Opened 4 weeks ago

Last modified 32 hours ago

#2739 assigned help

Reconfiguration failure

Reported by: anmcr Owned by: willie
Priority: high Component: UM Reconfiguration
Keywords: GRIB_API Cc:
Platform: ARCHER UM Version: 11.1

Description

Hello,

I had a job that was successfully running on Monsoon, and ported it to Archer. However, when I run I get a reconfiguration failure due to a failure to find GRIB_API. The attachement shows a screenshot of the error. This is similar to ticket #2655, but I'm afraid I'm not sure how to resolve the issue. The job id is u-bf120.

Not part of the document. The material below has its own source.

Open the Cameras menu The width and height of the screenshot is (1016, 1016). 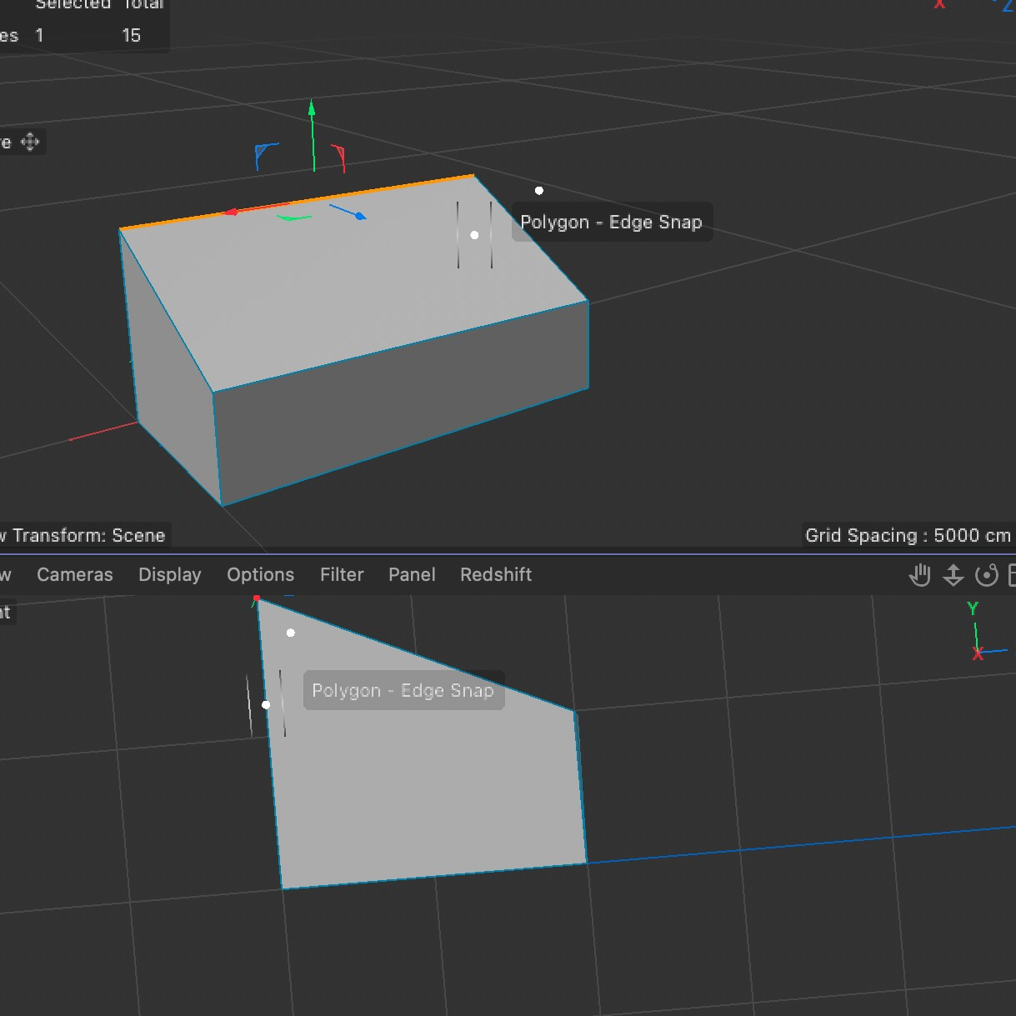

Thanks in advance for any suggestions.

Best wishes,

Andrew

Attachments (10)

for_ncas_ticket.JPG (89.2 KB) - added by anmcr 4 weeks ago.
for_willie_1.JPG (105.3 KB) - added by anmcr 8 days ago.
for_willie_2.JPG (107.6 KB) - added by anmcr 8 days ago.
for_willie_1.2.JPG (105.3 KB) - added by anmcr 8 days ago.
for_willie_3.JPG (281.2 KB) - added by anmcr 6 days ago.
for_willie_4.JPG (76.1 KB) - added by anmcr 6 days ago.
for_willie_5.JPG (114.6 KB) - added by anmcr 4 days ago.
for_willie_5.2.JPG (114.6 KB) - added by anmcr 4 days ago.
for_willie_configuration_file.JPG (95.8 KB) - added by anmcr 4 days ago.
for_willie_make_steps.JPG (97.5 KB) - added by anmcr 4 days ago.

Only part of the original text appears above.